Cooperative Profiles Predict Multi-Agent LLM Team Performance in AI for Science Workflows

arXiv cs.CL / 4/23/2026

📰 NewsSignals & Early TrendsIdeas & Deep AnalysisModels & Research

Key Points

  • The study benchmarks 35 open-weight LLMs by having them participate in six behavioral-economics games that test different cooperation mechanisms under shared constraints.
  • It finds that “cooperative profiles” derived from these game behaviors strongly and robustly predict how well LLM agents perform together on AI-for-Science workflows.
  • In particular, models that learn to coordinate well in the games and that favor multiplicative (team-amplifying) strategies outperform greedy approaches in producing scientific reports.
  • The predictive relationship remains after controlling for multiple factors, suggesting that cooperative disposition is a measurable, distinct property of LLMs rather than just general capability.
  • The authors propose a behavioral-games framework as a fast, low-cost diagnostic tool to screen for cooperative “fitness” before deploying expensive multi-agent systems.

Abstract

Multi-agent systems built from teams of large language models (LLMs) are increasingly deployed for collaborative scientific reasoning and problem-solving. These systems require agents to coordinate under shared constraints, such as GPUs or credit balances, where cooperative behavior matters. Behavioral economics provides a rich toolkit of games that isolate distinct cooperation mechanisms, yet it remains unknown whether a model's behavior in these stylized settings predicts its performance in realistic collaborative tasks. Here, we benchmark 35 open-weight LLMs across six behavioral economics games and show that game-derived cooperative profiles robustly predict downstream performance in AI-for-Science tasks, where teams of LLM agents collaboratively analyze data, build models, and produce scientific reports under shared budget constraints.
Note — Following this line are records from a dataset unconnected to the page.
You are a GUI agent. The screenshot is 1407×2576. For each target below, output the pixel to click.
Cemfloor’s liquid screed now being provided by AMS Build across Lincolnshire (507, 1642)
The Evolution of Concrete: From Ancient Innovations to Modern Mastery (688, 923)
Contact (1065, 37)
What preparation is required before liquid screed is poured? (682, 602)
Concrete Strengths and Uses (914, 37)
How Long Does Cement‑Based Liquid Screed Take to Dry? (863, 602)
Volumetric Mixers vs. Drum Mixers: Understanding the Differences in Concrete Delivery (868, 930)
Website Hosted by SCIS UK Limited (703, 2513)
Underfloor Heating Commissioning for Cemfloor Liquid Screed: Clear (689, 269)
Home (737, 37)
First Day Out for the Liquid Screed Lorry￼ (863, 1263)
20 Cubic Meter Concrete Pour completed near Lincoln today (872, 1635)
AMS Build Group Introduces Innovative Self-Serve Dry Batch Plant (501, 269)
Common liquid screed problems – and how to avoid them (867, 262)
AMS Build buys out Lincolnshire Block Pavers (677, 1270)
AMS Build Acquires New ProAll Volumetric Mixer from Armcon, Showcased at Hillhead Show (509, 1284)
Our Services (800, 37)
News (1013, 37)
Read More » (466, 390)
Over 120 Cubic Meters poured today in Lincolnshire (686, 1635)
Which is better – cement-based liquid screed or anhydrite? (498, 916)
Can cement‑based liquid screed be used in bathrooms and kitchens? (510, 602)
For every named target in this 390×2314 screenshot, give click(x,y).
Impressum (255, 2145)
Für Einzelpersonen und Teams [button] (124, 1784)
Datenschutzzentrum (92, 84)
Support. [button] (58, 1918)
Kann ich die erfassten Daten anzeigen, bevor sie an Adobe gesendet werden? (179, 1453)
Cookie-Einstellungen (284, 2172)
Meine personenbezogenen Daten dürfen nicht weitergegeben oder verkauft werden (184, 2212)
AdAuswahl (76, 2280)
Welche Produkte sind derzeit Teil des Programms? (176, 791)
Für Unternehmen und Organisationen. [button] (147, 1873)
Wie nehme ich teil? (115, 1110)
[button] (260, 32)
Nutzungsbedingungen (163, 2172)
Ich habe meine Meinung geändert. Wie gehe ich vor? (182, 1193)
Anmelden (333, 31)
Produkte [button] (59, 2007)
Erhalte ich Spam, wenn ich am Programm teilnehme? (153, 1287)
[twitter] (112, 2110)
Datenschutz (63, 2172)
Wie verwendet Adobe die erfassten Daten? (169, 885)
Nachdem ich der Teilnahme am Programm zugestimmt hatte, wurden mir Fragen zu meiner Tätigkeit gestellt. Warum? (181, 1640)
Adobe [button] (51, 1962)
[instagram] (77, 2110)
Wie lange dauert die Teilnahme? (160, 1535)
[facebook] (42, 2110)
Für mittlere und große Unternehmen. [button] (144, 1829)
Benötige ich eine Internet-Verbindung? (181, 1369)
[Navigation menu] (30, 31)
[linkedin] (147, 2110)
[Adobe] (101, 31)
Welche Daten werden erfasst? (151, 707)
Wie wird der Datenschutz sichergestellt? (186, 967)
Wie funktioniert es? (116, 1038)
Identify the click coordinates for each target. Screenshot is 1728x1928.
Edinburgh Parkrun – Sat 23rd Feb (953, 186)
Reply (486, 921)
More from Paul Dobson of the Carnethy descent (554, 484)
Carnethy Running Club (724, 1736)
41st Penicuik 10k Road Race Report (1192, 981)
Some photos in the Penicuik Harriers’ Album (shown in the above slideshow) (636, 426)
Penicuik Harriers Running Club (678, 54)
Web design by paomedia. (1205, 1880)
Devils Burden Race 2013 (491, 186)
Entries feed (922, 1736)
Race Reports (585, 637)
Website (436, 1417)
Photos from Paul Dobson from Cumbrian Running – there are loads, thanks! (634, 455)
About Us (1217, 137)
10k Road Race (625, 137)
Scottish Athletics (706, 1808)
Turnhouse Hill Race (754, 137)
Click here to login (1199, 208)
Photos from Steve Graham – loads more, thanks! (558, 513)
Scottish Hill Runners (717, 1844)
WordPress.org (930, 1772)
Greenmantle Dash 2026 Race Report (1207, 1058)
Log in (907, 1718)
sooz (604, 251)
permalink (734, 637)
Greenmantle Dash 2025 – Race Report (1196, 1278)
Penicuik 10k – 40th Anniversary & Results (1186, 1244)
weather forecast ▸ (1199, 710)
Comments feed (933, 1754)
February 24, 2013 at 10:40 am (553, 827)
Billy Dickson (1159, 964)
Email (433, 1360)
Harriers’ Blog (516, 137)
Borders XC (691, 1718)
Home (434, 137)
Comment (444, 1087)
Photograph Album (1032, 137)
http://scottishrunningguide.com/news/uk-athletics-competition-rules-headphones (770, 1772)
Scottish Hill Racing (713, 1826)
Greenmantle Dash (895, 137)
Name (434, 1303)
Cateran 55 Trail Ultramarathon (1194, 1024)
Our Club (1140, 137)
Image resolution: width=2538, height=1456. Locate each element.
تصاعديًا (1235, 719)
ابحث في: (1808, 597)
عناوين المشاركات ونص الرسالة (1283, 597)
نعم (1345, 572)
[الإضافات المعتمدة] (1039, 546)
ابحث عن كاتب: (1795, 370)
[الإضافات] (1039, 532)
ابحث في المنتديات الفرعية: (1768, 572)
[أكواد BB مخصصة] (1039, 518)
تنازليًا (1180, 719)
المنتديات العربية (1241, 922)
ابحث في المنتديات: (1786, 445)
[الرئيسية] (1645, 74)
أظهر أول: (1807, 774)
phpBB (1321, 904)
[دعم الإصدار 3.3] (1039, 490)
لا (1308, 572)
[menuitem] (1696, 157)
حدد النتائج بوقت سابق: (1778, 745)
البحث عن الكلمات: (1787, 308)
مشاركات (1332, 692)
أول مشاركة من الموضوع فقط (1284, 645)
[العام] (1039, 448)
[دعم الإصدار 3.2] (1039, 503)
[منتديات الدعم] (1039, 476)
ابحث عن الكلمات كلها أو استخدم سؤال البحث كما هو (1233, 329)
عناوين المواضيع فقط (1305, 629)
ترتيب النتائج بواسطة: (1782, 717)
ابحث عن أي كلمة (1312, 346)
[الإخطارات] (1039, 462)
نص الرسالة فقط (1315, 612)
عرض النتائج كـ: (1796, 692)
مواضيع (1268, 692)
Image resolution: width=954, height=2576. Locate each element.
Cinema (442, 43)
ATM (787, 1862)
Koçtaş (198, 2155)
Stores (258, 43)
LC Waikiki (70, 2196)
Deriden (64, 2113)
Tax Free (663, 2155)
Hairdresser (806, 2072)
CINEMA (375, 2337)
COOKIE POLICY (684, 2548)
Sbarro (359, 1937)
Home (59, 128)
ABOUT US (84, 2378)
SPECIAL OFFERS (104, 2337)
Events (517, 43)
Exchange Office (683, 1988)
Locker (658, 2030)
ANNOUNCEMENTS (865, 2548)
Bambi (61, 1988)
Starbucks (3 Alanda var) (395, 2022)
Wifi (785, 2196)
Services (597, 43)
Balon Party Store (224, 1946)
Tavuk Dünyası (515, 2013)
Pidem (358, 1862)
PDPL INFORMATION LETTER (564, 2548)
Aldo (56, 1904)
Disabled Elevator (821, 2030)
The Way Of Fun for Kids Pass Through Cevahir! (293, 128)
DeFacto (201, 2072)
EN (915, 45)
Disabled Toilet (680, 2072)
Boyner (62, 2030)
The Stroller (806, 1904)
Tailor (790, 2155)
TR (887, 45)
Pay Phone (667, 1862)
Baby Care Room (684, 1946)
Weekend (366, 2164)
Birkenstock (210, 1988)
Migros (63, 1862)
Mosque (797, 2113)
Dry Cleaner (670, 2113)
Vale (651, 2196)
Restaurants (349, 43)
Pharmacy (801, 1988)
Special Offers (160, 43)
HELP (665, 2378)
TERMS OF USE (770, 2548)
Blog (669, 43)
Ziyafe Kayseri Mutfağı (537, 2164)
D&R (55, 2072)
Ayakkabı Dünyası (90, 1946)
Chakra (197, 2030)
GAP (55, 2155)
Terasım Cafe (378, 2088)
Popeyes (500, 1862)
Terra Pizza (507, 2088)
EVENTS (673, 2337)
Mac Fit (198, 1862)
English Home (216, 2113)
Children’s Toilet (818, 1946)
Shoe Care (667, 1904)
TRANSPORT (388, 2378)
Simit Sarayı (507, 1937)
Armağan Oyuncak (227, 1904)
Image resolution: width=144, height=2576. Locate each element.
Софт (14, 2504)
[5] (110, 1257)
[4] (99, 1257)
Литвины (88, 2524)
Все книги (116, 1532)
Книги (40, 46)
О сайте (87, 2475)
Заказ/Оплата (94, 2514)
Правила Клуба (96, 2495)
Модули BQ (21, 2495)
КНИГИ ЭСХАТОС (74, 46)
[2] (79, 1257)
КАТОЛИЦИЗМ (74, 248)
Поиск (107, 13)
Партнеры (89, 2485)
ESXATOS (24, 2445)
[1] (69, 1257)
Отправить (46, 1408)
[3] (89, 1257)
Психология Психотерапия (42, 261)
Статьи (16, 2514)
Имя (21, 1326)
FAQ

Models that effectively coordinate games and invest in multiplicative team production (rather than greedy strategies) produce better scientific reports across three outcomes, accuracy, quality, and completion. These associations hold after controlling for multiple factors, indicating that cooperative disposition is a distinct, measurable property of LLMs not reducible to general ability. Our behavioral games framework thus offers a fast and inexpensive diagnostic for screening cooperative fitness before costly multi-agent deployment.